Jerry Pavlas, president and CEO of One Bank & Trust, is part of the evolving board of directors at the $454 million-asset lender. (Photo by Michael Pirnique)

The $10.6 million write-off of bank-owned life insurance during the Sept. 30 reporting period was listed under the heading of “cumulative effect of changes in accounting principles and corrections of material accounting errors.”

Pavlas said One Bank’s profits would be battered a little more during the fourth quarter as order is restored to its financial statements.

“We’re going to get the balance sheet of the bank to be of very high integrity, so we have a lot of work to do to reflect where the bank is,” he said. “We have a few more adjustments in the accounting area.

“There will be more bad news from what’s happened in the past. It’s not so much financial though.”

Pavlas is alluding to possible civil litigation or criminal charges that might arise from the ongoing forensic audit of the bank books ordered by the OCC.

“We’re going through a forensic audit, so that has some other implications,” said Berry, the board chairman. “This is the first time I’ve been through this process.

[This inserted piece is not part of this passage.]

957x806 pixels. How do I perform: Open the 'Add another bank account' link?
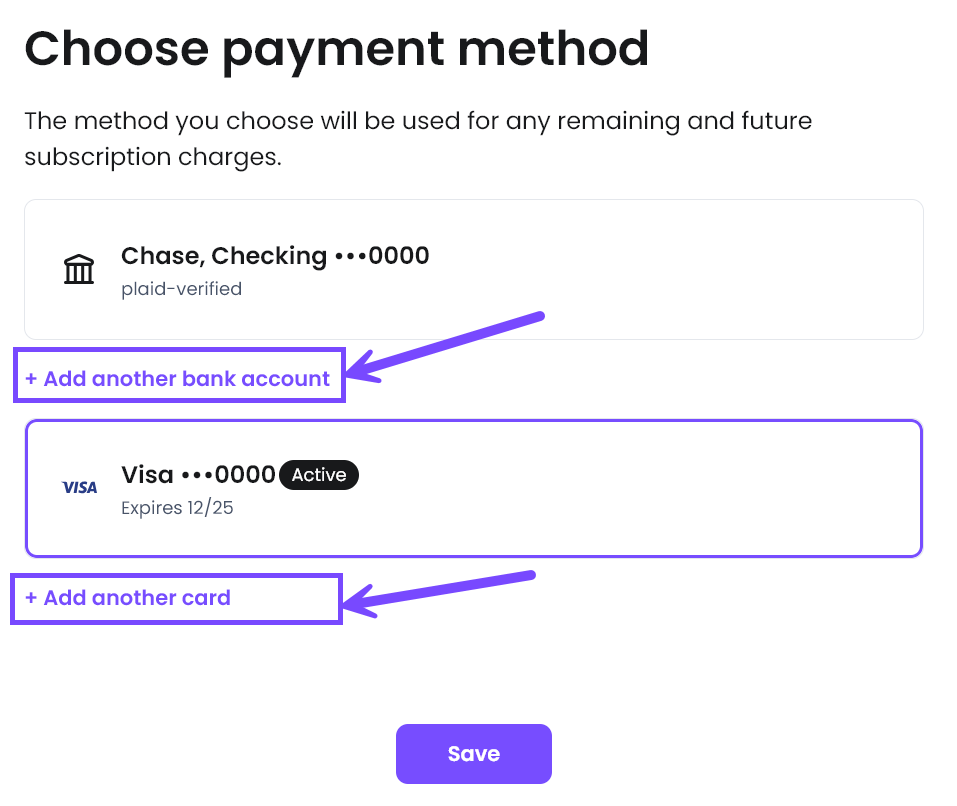point(187,379)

“After the forensic audit is completed, a formal written report will be in our hands. Federal authorities will determine what those findings will warrant.”

Although the bank is operating under a renewed supervisory agreement, Berry said he believed things were on track to cure a laundry list of management and compliance shortcomings identified by federal regulators and return to business as usual.

The mood changed dramatically after an OCC review of One Bank’s financial records during the third quarter last year.

“We thought we were making progress,” Berry said. “I don’t know what happened, what the OCC learned to cause them to become so aroused. I can guess, but I don’t know.”

Berry was stunned when the OCC charged the board of directors with stripping Stuart of his positions with the bank and firing him from the company he owns.

“I have a long personal relationship with him,” Berry said. “This has been a painful process. None of us expected the events of Sept. 28.